3. Der Verbandschef der Lebensmittelkontrolleure fordert 1500 neue Prüfer, um die bundesweit 2500 staatlichen Kontrolleure zu verstärken. Wäre das Problem damit gelöst?
Schwartau:
Mehr Prüfer wären sicher nicht verkehrt, um jeden der 1,1 Millionen lebensmittelverarbeitenden Betriebe mindestens einmal im Jahr zu kontrollieren. Das ist bei Weitem nicht der Fall. In manchen Regionen steht laut Kontrolleursverband nur ein Mitarbeiter für 1200 Firmen zur Verfügung. Das größere Problem ist strukturell: Lebensmittelkontrollen sind eine schwierige Gemengelage. Mal sind sie von Bundesländern organisiert, mal von Kommunen, ohne einheitliche Richtlinien. Selbst die Hamburger Bezirke arbeiten unterschiedlich effektiv.
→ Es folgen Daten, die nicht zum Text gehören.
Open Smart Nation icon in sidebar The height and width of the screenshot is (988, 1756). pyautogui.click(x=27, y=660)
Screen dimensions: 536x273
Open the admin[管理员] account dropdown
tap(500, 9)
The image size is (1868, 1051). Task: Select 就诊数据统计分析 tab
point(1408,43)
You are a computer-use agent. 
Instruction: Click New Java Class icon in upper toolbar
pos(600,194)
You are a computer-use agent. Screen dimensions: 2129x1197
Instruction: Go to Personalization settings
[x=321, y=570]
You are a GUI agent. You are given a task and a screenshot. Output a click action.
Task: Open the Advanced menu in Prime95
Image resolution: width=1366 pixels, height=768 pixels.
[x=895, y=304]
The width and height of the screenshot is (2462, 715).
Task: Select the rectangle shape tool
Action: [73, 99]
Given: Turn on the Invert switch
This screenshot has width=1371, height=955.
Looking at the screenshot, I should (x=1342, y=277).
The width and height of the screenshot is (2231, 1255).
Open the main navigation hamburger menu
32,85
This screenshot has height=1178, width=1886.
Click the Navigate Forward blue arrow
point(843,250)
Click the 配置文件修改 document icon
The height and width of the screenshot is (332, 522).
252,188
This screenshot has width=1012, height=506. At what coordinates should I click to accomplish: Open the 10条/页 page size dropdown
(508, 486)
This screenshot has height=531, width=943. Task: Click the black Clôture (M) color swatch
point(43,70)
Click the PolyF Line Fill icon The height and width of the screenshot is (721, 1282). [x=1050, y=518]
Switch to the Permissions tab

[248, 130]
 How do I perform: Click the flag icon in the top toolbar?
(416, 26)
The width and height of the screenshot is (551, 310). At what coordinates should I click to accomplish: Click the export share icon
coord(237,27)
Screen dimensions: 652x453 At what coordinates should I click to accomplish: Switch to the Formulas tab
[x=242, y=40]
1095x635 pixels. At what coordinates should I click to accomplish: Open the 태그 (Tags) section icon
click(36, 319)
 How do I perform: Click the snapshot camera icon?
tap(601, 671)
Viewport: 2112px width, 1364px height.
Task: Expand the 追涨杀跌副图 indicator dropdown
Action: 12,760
4. Warum ist das ein Problem?
Schwartau:
Die Futtermittel mafia ist offenbar so stark, dass mit den bisherigen Mitteln nicht dagegen anzukommen ist. Das föderalistische System hat sich bei der Lebensmittelkontrolle überlebt. Das zeigt sich auch darin, dass das nationale Warnsystem viel zu spät angesprungen ist. Zudem ist es schwierig, wenn regionale Behörden Firmen überwachen sollen, die für sie wichtige Steuerzahler sind. Dass erst zwei Bundesländer die Codes von belasteten Eiern veröffentlichten, zeigt, wie dringend klare, allgemeingültige Ansagen fehlen. Jetzt muss rigoros durchgegriffen werden.
5. Wie könnte das aussehen?
Schwartau:
Erst mal sollte gesetzlich geregelt werden, dass Futtermittelkontrollen in kürzeren Abständen Pflicht werden. Optimal wäre eine Taskforce von unabhängigen Kontrolleuren, die beim Bundesministerium für Verbraucherschutz angesiedelt ist und den starken Willen mitbringt, solche kriminellen Machenschaften aufzudecken.